A few months later, C.J. and I reconnected to discuss DeCrescente Distributing’s past, present and future. I first asked him about his company’s secret sauce: How have the DeCrescentes kept their business afloat and in the family for 70 years? “I’m not trying to be cliché, but I think if you can create an environment and a culture where your people can feel good about where they work and that they have a voice and can come forward and bring their ideas or issues to you, that creates the right culture and a family-type atmosphere,” he says. In other words, run the business as if it were a family.
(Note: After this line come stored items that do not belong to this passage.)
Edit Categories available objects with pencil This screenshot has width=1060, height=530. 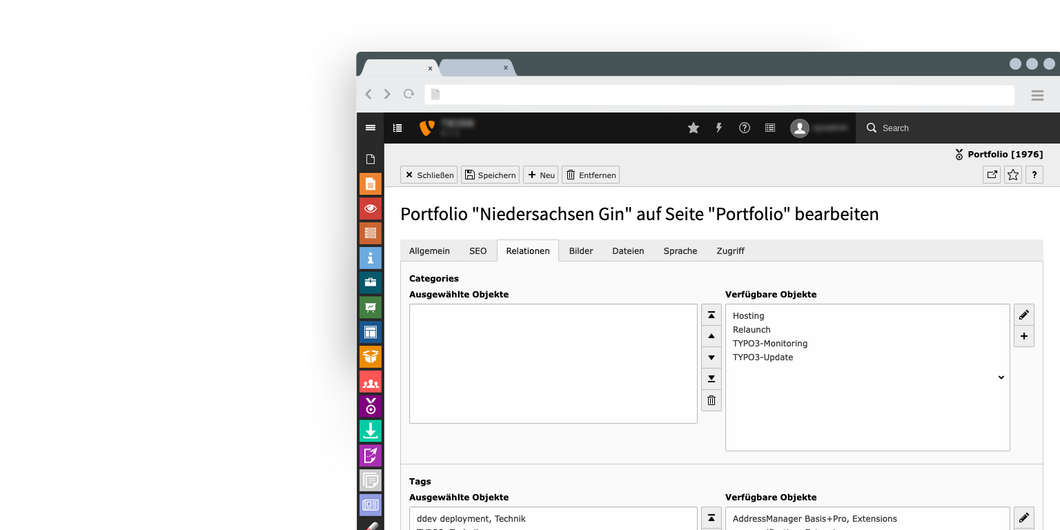[x=1023, y=315]
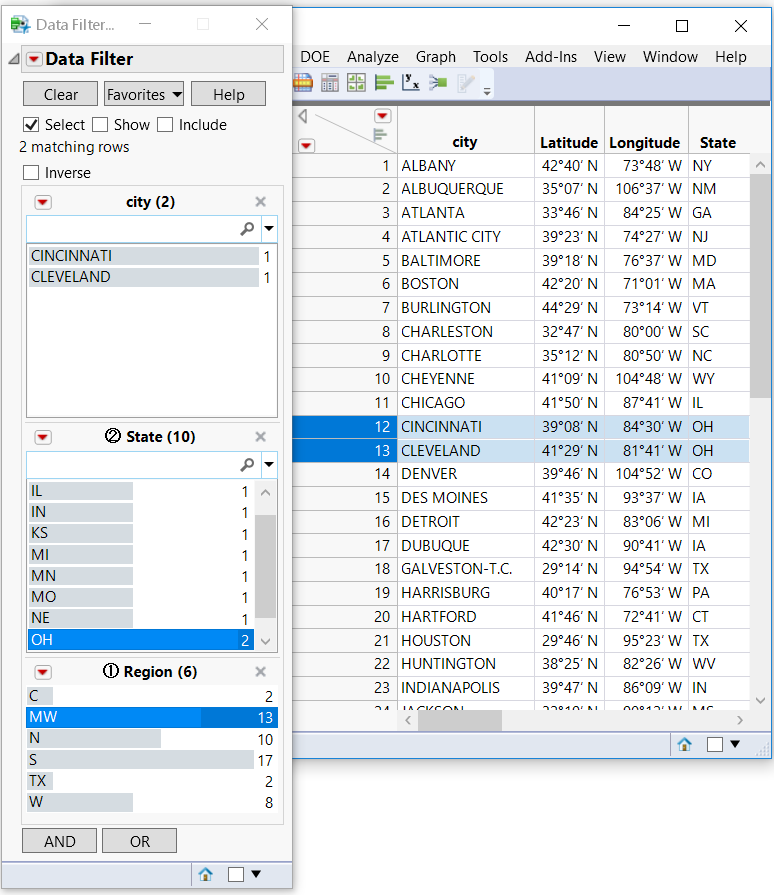Open the Favorites dropdown
Screen dimensions: 774x895
144,94
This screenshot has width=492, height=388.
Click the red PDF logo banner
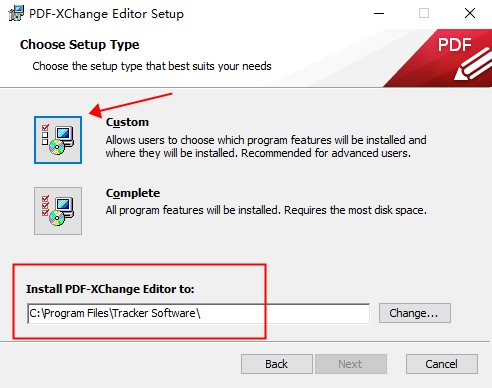coord(438,58)
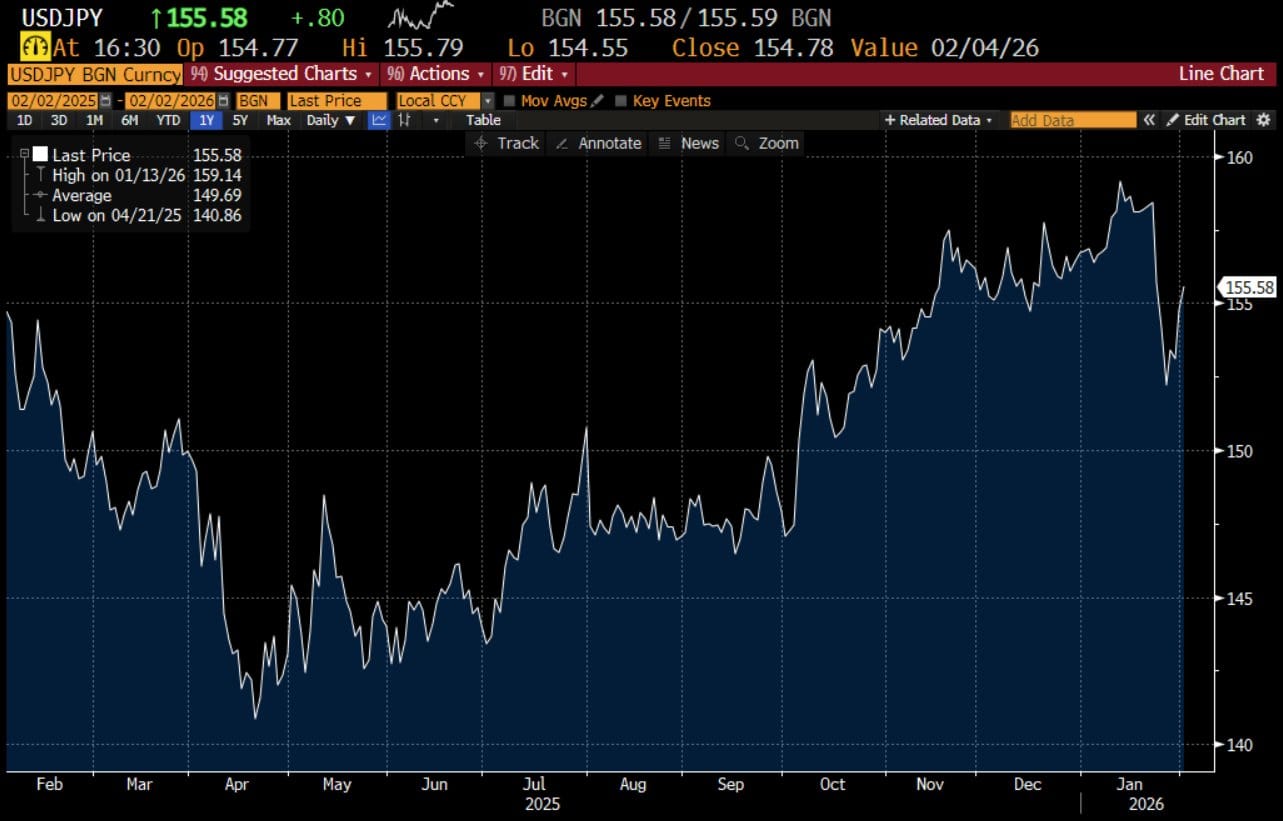Enable the Key Events checkbox
The height and width of the screenshot is (821, 1283).
[x=621, y=101]
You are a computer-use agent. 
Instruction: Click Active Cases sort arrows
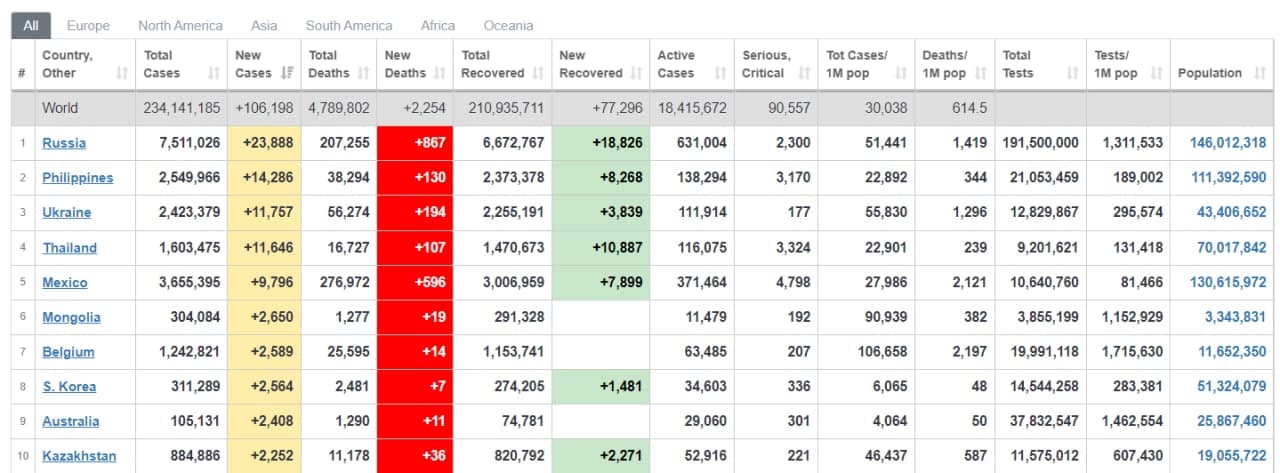click(x=720, y=73)
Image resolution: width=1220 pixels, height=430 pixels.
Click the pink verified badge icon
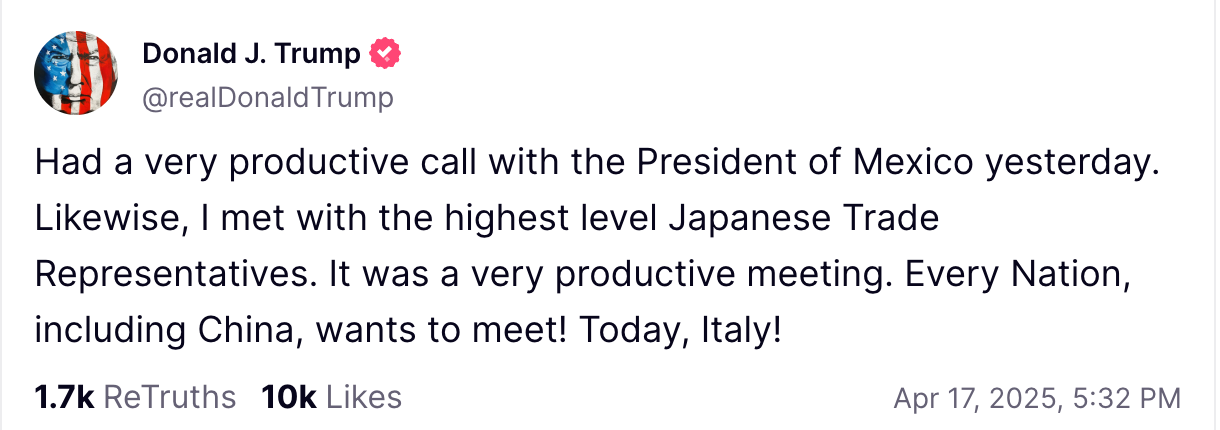pos(385,53)
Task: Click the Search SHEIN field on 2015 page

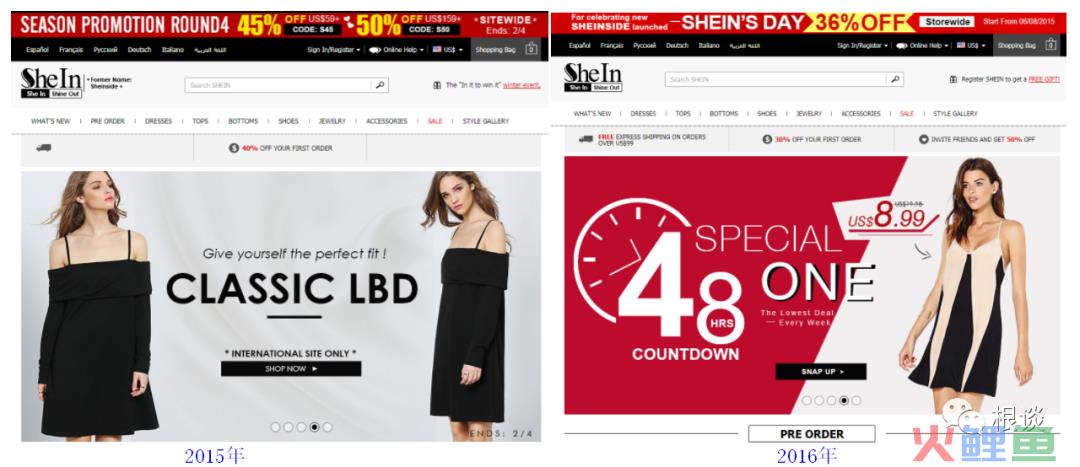Action: pyautogui.click(x=278, y=85)
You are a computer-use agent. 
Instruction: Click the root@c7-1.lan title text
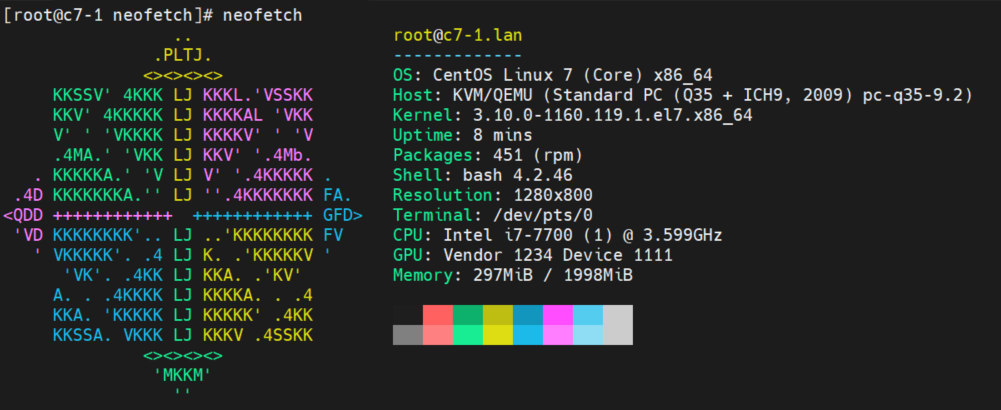458,35
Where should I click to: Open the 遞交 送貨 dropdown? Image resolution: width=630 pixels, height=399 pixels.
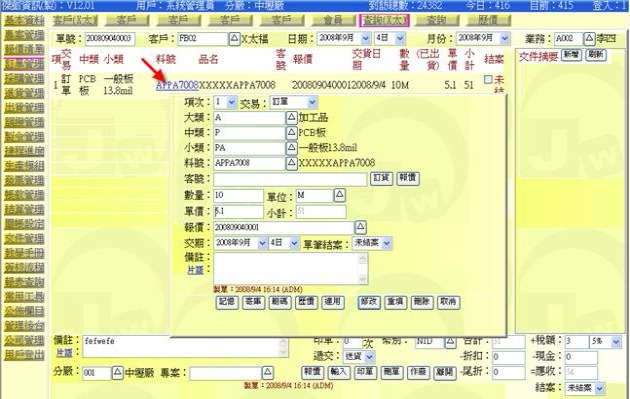pos(370,356)

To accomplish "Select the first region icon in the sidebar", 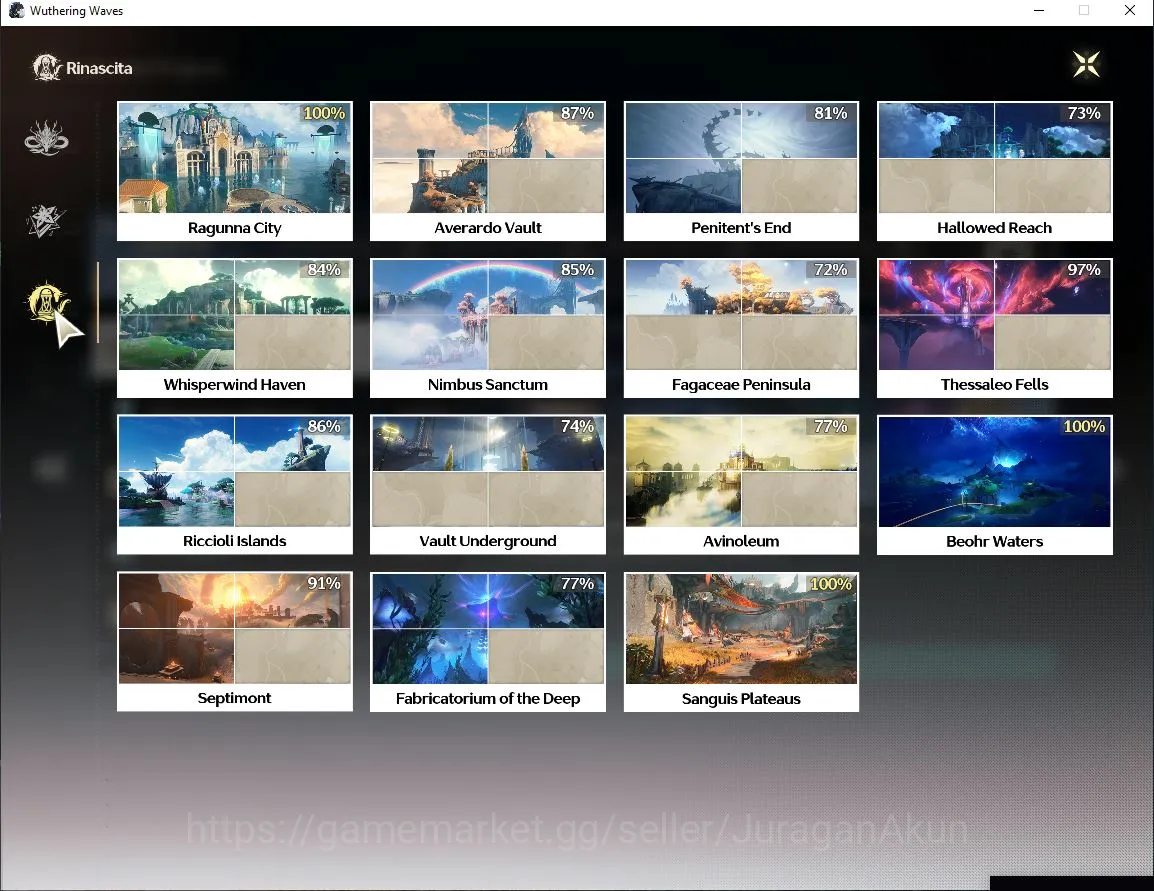I will pyautogui.click(x=46, y=138).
For example, DeCrescente hosts various family-friendly activities throughout the year for its employees, including a breakfast with Santa Claus during the holiday season and a night at the Great Escape in Queensbury. As for DeCrescente himself, running the family business wasn’t always in the cards. C.J. actually wanted to be a physical education teacher, and only after driving his first sales route did he find his place in the business. “I liked the competitiveness of it and I’ve always liked dealing with people, so that made me go in the beer direction,” he says.

DeCrescente Distributing
Carmine III, C.J., Carmine I and Matthew DeCrescente celebrating the company’s 70th anniversary.

Turns out that “the beer direction” isn’t all business, all the time; it’s allowed C.J. to have a positive impact on his community, too. For one, he serves on the boards of the Northeastern New York Chapter of the Alzheimer’s Association, Saratoga Performing Arts Center, CAPTAIN Community Human Services and the David Ortiz Children’s Fund. He’s also the Chairman of the New York State Police Signal 30 Benefit Fund, which helps support officers injured or killed in the line of duty and their families. All that, and DeCrescente Distributing partners with dozens of other nonprofit organizations throughout the year for benefits in the Capital Region. “The business that we do in the area has just enabled us to participate in various philanthropic activities that we like doing and that are just good for the community,” C.J. says.

C.J. remains quite bullish about the next 70 years of DeCrescente Distributing. “I want the company to be better than it was, and by the time it gets to my son, I want him to be able to make it better than when I had it,” he says. “If he can do better than me, then I’ve done my job. My goal is to put my two boys in the best position to succeed in the future. That’s really my job now—to get them ready.”

And that, my friends, is the key to a family business that just plain works. Happy birthday, DeCrescente Distributing. I look forward to seeing many more of your trucks roll by.